Community of Aliens. Nur Fremde verstehen die Welt, heißt es. Wie können die Fremden aussehen, die uns verstehen? Vielleicht so wie jenes erratische Wesen im Zentrum der Performance VOID von Joshua Serafin, das von philippinischen Gottheiten inspiriert ist? Oder wie jene „alien collectives“, die Sylvia Eckermann und Gerald Nestler in einem Mixed-Reality-Projekt im Zeichen der kosmologischen Vielfalt zur Geltung verhelfen wollen? 

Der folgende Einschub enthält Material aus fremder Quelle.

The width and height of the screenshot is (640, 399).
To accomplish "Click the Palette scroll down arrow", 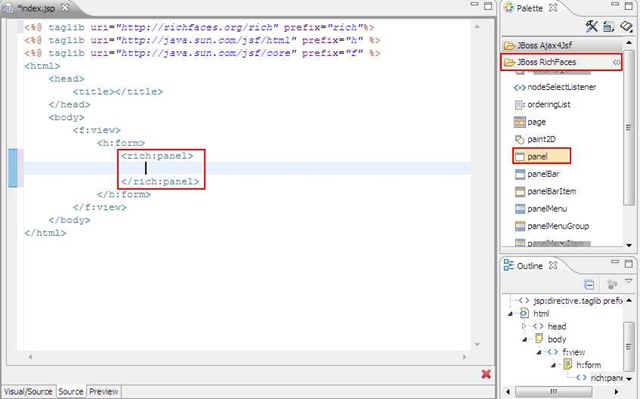I will click(x=629, y=245).
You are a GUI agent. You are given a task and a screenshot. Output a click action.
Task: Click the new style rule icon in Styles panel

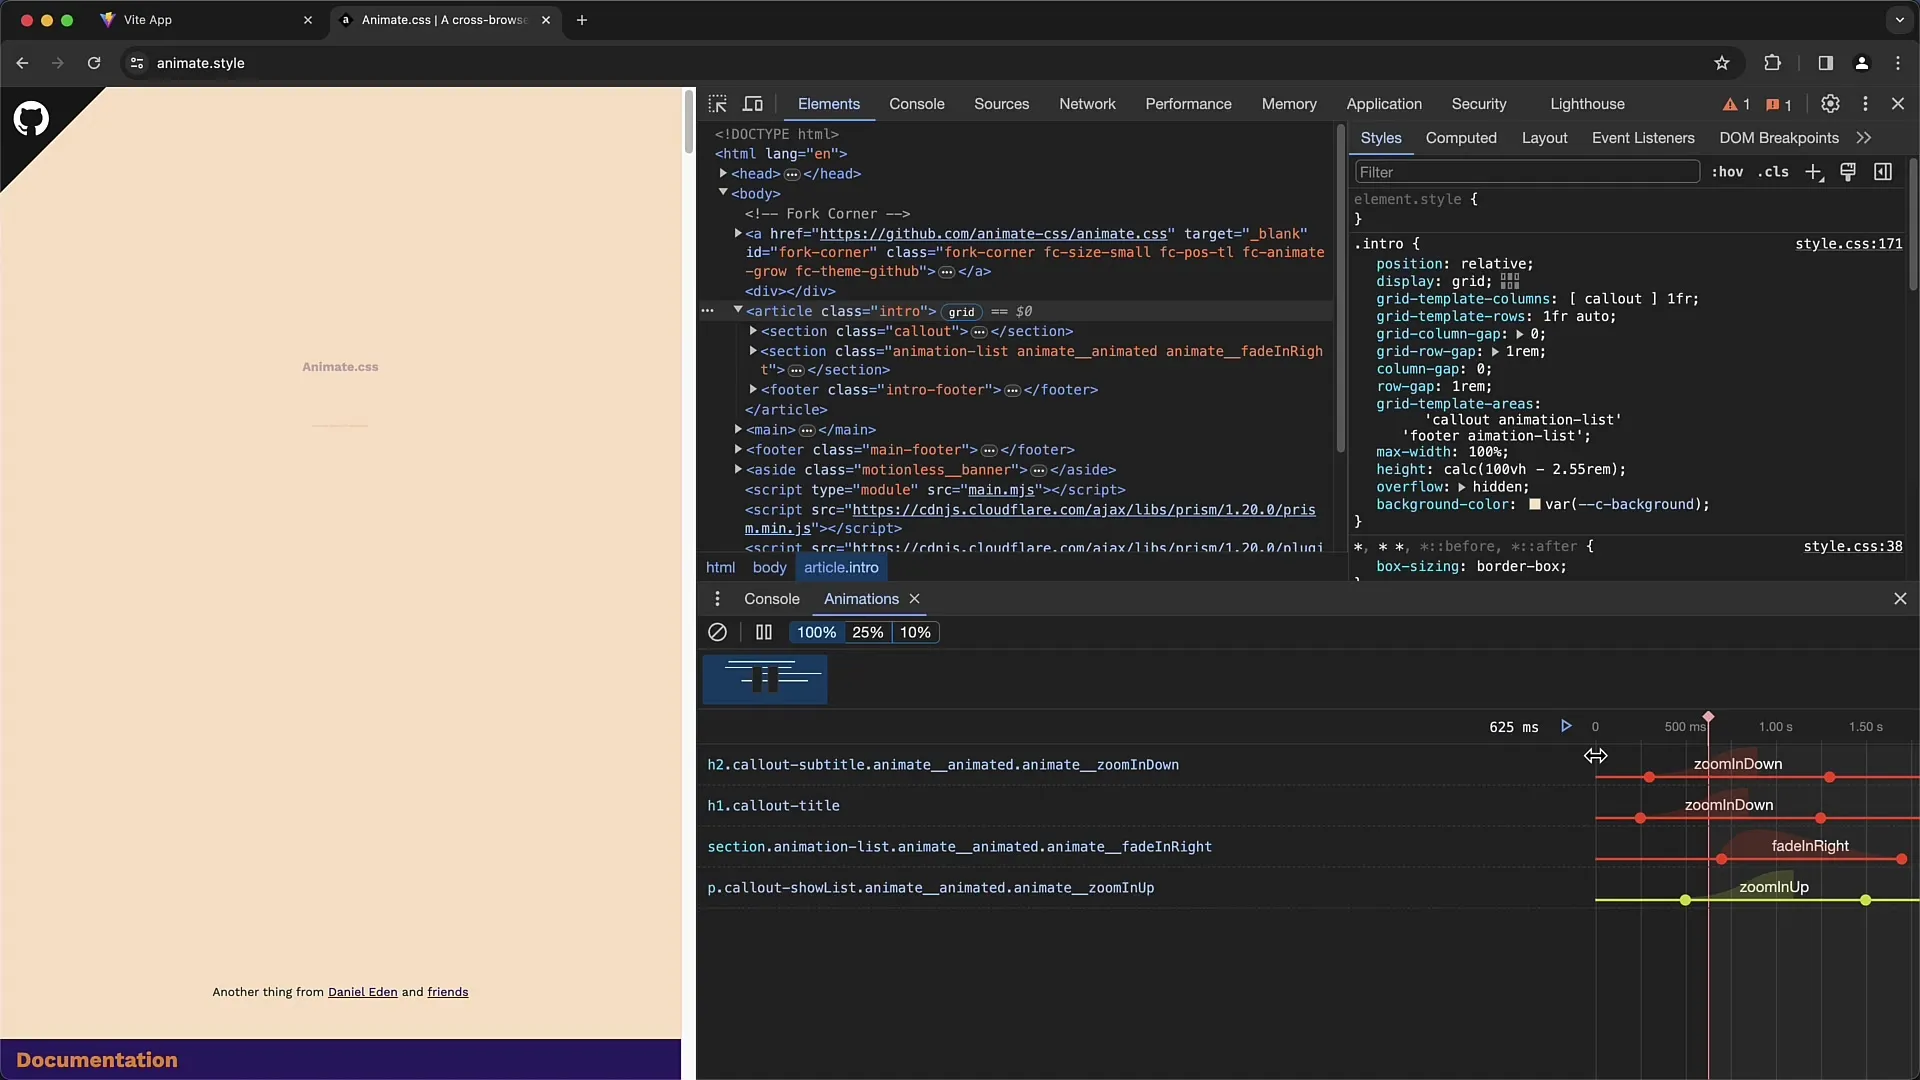click(x=1816, y=171)
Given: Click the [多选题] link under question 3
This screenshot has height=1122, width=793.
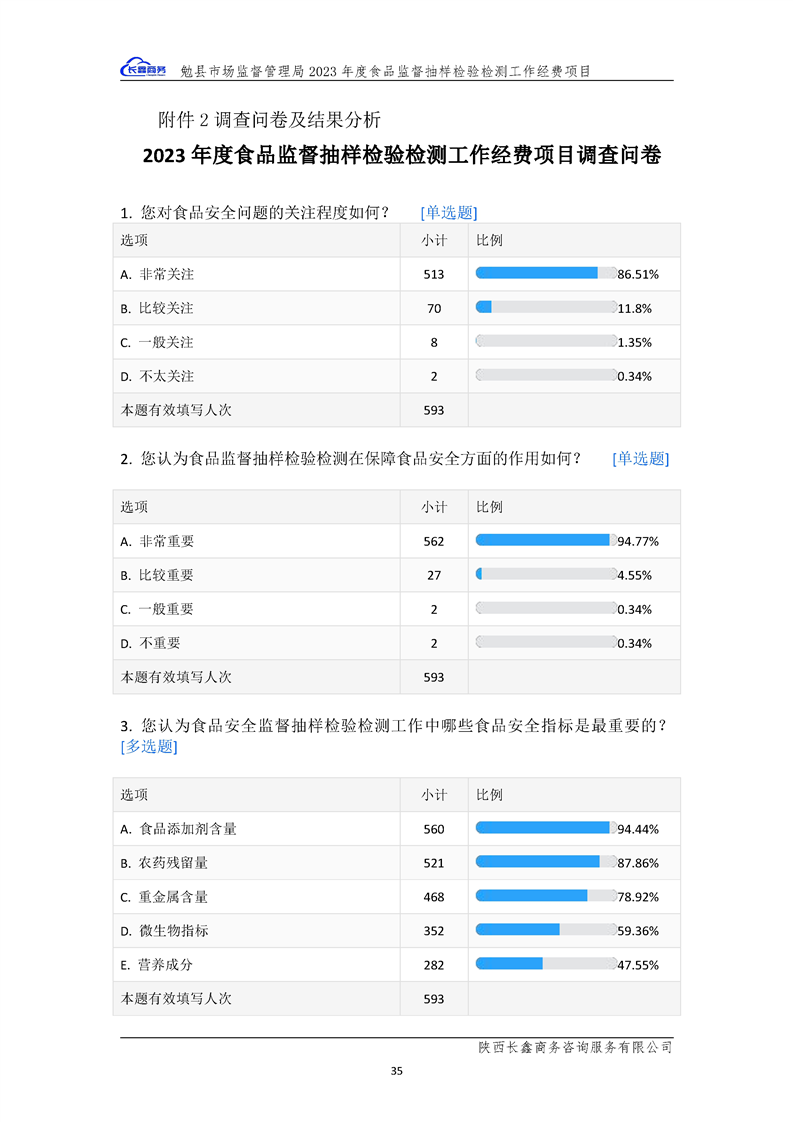Looking at the screenshot, I should point(149,746).
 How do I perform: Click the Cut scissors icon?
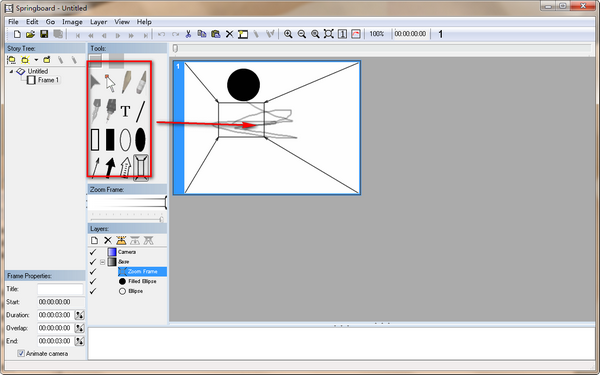[x=188, y=34]
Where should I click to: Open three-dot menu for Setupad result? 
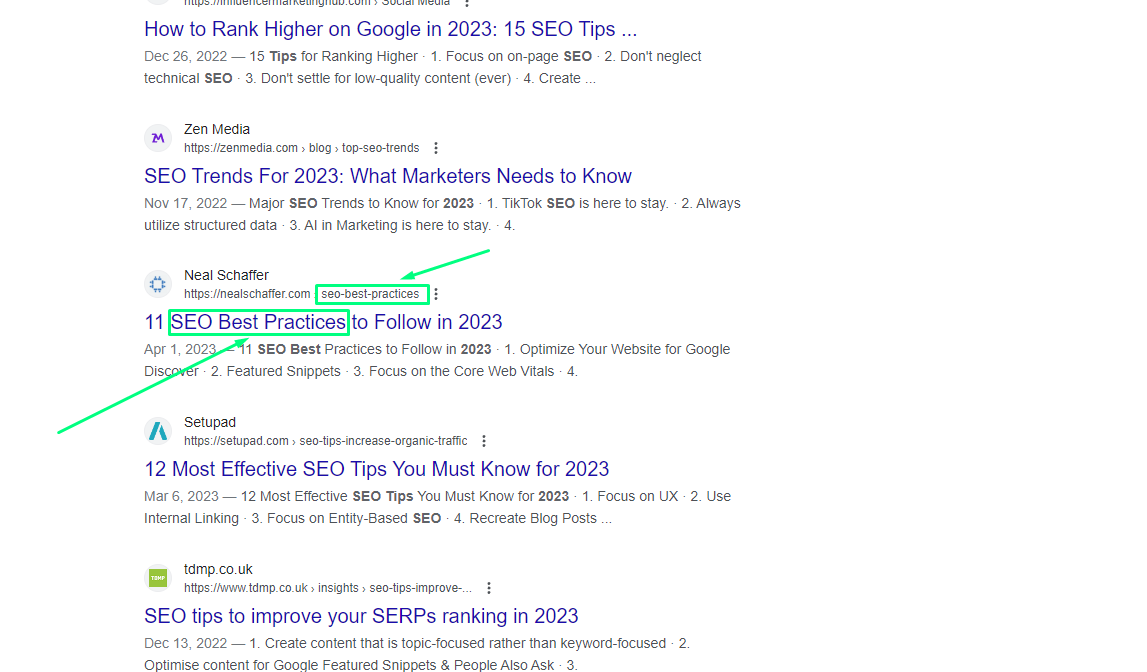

Im Zentrum des Festivals 2024 steht eine „unmögliche“ Frage: Wie soll sich eine Gemeinschaft herstellen, die die Erfahrung von Fremdheit und (Selbst-)Entfremdung sowie den gestörten Stoffwechsel mit der Natur zur Grundlage hat? Wo finden sich künstlerische Transformationspotenziale, die einen produktiven Umgang mit tyrannischen Formen des „Othering“ wie Rassismus und Sexismus ermöglichen? 

donaufestival Atmo 2022
donaufestival Atmo 2022. © David Visnjic/donaufestival

Das donaufestival 2024 sucht nach Figuren des Übergangs, die zwischen toxischen Vergangenheiten und ungeahnten Zukünften vermitteln könnten. Solche finden sich möglicherweise in der futuristischen Folk Music des exiliranisch-chilenischen Trios HUUUM, in der neuen warholesken Arbeit I Want To Be A Machine der Sängerin Jenny Hval, in den afrofuturistischen Telepathie-Spekulationen von Dopplereffekt oder in den campen, mit Bühnen-Schweißarbeiten beschäftigten Cowboys in der Performance Impact Driver von Eve Stainton (Live-Musik: Leisha Thomas und Mica Levi).Erfreulich fremd im eigenen Kopf, im eigenen Körper wird man vielleicht inmitten des Abrissbirnen-Gedöns von Evian Christ, angesichts des energetischen Rap von Aunty Rayzor, des Techno-Animismus von Meuko! Meuko!,vor dem ungebärdigen Noise der neuen heimischen Supergroup EAERES oder in der puristischen Dunkelheit einer Autechre-Beschallung. Auch die Alien-Musik des Gospel-, Soul- und R’n’B -Zerstäubers Dawuna oder des Black Techno-Acts Speaker Music (DeForrest Brown, Jr.), die radikal queeren Bildfindungen von Johanna Bruckner oder die Parallelisierung von Roboteraufständen und historischen Riots in Südlondon 1981 in einem Video von Kibwe Tavares machen diesbezügliche Vorschläge. 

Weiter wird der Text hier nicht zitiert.